-- Begin Raw records --
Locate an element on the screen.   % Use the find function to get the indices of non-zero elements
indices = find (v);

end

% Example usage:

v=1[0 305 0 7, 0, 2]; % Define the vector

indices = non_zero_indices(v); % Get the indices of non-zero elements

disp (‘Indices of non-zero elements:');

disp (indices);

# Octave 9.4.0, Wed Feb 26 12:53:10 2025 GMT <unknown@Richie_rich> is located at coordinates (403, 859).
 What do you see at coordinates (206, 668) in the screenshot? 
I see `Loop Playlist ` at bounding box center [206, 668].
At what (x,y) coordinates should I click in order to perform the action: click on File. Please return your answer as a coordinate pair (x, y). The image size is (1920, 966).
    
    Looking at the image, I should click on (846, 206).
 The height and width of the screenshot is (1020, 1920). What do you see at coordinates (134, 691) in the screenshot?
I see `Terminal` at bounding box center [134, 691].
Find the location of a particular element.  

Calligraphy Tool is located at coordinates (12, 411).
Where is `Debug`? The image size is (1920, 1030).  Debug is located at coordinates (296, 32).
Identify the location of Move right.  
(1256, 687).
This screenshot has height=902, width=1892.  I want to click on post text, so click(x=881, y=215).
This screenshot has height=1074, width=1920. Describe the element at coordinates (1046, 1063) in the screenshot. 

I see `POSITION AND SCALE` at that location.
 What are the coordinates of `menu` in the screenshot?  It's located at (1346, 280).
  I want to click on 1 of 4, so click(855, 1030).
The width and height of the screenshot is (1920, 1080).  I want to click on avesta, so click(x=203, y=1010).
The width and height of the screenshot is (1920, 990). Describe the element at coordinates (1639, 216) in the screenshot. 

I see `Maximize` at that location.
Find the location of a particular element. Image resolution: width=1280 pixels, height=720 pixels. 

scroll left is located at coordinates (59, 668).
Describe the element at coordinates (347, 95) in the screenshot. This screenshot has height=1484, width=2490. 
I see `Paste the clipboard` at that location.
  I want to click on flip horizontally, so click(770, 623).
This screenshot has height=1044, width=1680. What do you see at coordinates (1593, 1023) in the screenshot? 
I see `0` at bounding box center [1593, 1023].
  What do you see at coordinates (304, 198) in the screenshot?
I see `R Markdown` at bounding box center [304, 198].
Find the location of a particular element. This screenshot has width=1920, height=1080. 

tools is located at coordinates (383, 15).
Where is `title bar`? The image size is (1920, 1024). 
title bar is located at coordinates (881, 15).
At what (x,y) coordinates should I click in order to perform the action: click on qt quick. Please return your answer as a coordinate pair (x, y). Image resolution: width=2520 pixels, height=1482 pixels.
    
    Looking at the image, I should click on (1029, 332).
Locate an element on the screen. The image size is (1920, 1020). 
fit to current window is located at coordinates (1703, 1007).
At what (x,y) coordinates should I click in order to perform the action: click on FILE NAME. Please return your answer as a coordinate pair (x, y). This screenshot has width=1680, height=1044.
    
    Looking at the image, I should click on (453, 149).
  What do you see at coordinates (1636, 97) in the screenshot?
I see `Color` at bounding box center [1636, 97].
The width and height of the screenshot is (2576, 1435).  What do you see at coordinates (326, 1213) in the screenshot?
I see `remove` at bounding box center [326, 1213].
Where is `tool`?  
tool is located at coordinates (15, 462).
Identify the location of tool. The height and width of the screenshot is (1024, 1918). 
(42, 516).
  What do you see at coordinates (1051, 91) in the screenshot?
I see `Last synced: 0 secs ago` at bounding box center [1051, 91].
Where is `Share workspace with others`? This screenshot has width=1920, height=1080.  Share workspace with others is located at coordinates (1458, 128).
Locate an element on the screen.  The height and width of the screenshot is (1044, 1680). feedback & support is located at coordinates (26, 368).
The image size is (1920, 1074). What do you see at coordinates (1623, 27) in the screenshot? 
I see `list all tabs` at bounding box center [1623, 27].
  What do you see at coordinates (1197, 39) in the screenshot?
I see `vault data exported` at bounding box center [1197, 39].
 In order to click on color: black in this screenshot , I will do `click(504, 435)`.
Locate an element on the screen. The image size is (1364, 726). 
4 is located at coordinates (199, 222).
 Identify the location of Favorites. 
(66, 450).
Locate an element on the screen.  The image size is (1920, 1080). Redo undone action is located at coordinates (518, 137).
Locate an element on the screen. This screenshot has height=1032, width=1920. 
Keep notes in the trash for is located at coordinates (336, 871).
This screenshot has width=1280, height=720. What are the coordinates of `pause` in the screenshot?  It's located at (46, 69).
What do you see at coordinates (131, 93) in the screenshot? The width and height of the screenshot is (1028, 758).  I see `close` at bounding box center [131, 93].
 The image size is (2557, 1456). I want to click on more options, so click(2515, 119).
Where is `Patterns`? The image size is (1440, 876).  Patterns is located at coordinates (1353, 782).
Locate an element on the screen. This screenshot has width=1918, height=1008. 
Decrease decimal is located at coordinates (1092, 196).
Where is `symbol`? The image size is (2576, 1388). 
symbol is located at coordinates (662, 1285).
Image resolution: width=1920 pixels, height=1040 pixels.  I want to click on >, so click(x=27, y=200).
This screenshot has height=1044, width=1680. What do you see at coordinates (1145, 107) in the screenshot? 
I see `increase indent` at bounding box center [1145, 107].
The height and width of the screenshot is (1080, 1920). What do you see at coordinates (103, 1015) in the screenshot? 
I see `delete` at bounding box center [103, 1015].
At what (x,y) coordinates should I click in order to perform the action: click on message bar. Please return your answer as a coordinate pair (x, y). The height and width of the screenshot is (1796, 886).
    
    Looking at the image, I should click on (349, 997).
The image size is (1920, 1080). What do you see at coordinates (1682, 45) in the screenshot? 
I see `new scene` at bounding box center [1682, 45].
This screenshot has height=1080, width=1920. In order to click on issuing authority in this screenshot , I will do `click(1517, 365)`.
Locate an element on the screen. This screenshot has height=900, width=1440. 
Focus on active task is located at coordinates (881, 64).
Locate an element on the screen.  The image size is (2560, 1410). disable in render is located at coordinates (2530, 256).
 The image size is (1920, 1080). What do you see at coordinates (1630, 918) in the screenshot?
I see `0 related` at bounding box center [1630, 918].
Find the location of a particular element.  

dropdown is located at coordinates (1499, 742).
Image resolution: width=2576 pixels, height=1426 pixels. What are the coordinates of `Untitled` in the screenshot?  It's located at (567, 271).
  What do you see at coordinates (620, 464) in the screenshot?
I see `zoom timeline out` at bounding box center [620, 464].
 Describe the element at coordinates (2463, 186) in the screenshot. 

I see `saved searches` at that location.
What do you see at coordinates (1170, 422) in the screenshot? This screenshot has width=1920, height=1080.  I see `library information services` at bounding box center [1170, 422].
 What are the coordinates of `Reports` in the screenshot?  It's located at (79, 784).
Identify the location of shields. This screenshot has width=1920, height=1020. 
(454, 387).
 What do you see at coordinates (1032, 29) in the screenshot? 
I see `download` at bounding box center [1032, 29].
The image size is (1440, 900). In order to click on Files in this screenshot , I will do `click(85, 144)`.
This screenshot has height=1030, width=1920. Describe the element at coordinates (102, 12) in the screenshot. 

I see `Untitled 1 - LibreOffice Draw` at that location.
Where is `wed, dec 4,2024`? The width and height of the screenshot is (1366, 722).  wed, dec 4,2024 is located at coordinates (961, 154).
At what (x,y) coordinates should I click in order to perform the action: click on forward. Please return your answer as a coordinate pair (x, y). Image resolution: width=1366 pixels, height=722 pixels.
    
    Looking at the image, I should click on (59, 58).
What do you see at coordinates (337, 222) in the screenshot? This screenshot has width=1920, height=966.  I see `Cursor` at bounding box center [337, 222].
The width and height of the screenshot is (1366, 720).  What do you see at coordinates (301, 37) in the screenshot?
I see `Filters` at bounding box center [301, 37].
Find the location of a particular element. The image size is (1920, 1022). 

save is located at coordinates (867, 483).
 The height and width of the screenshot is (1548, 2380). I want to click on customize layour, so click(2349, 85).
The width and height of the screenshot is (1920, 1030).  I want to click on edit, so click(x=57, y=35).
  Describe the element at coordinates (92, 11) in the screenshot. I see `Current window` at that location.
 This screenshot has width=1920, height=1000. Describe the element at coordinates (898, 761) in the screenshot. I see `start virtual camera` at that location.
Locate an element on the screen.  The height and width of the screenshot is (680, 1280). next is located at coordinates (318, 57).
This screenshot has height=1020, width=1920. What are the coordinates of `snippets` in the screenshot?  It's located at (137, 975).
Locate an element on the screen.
-- End Raw records --
Copy out the rows word for word, from the line containing "What do you see at coordinates (337, 222)" through the last line of the rows.

What do you see at coordinates (337, 222) in the screenshot? This screenshot has width=1920, height=966.  I see `Cursor` at bounding box center [337, 222].
The width and height of the screenshot is (1366, 720).  What do you see at coordinates (301, 37) in the screenshot?
I see `Filters` at bounding box center [301, 37].
Find the location of a particular element. The image size is (1920, 1022). 

save is located at coordinates (867, 483).
 The height and width of the screenshot is (1548, 2380). I want to click on customize layour, so click(2349, 85).
The width and height of the screenshot is (1920, 1030).  I want to click on edit, so click(x=57, y=35).
  Describe the element at coordinates (92, 11) in the screenshot. I see `Current window` at that location.
 This screenshot has width=1920, height=1000. Describe the element at coordinates (898, 761) in the screenshot. I see `start virtual camera` at that location.
Locate an element on the screen.  The height and width of the screenshot is (680, 1280). next is located at coordinates (318, 57).
This screenshot has height=1020, width=1920. What are the coordinates of `snippets` in the screenshot?  It's located at (137, 975).
Locate an element on the screen.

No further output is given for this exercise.